(Records excerpted from a collection)

+++++

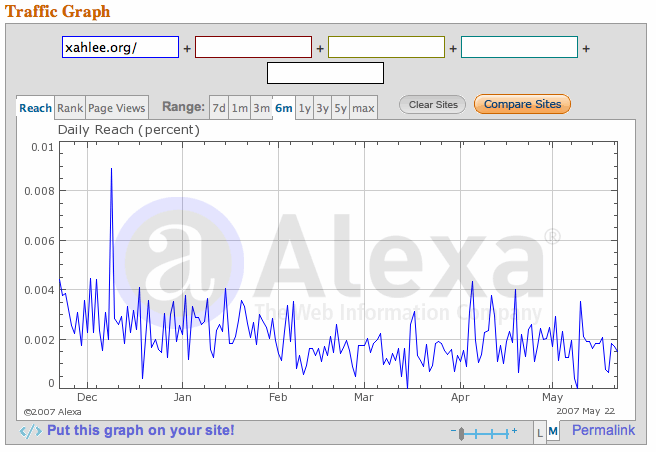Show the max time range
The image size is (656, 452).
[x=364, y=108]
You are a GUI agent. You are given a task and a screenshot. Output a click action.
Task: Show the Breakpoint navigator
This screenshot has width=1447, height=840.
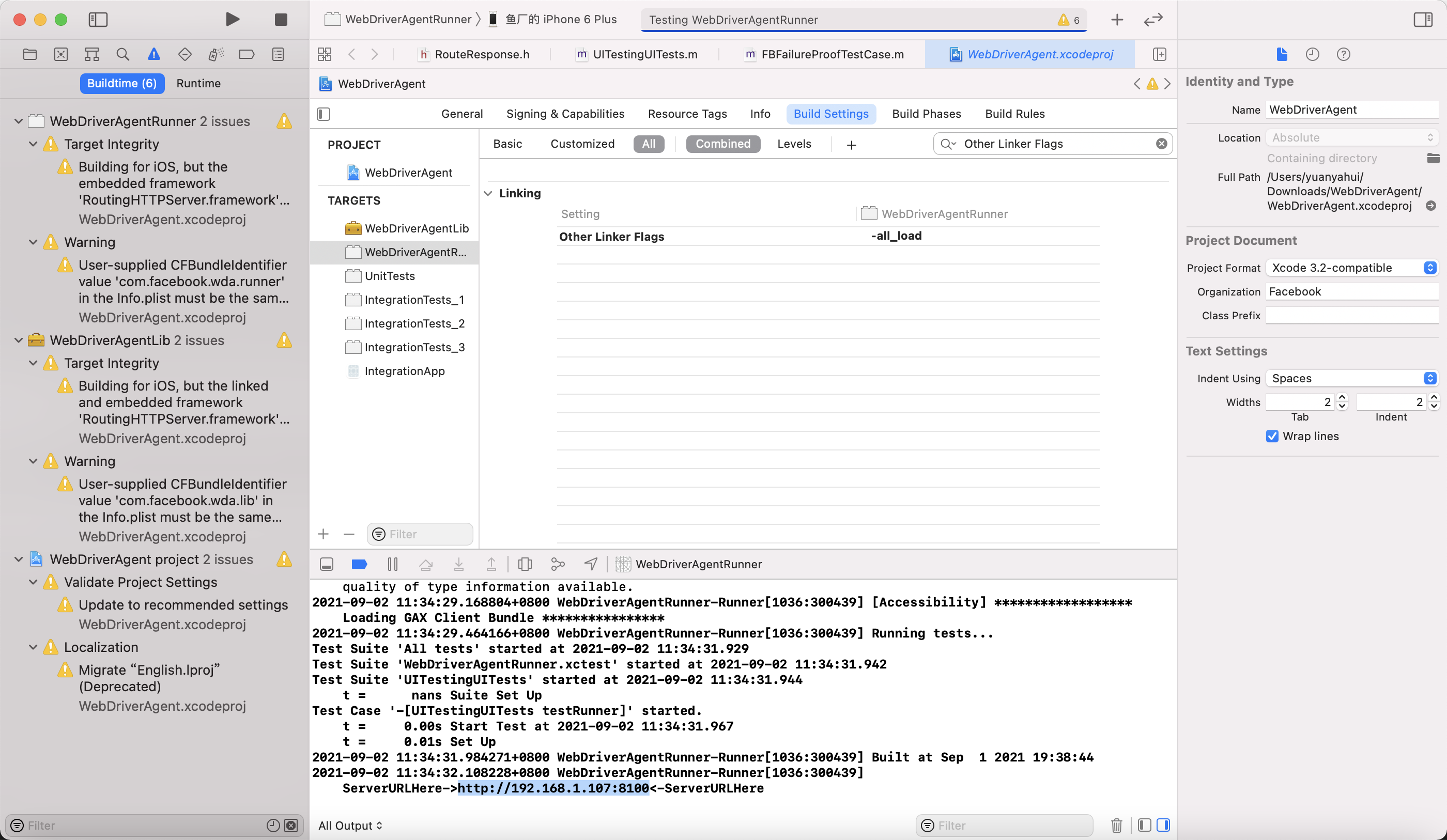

+++++

→ What to produce
Print every row above word for word, leaving out the pictures.

→ Solution for this exercise
Show the max time range
The image size is (656, 452).
[x=364, y=108]
You are a GUI agent. You are given a task and a screenshot. Output a click action.
Task: Show the Breakpoint navigator
This screenshot has width=1447, height=840.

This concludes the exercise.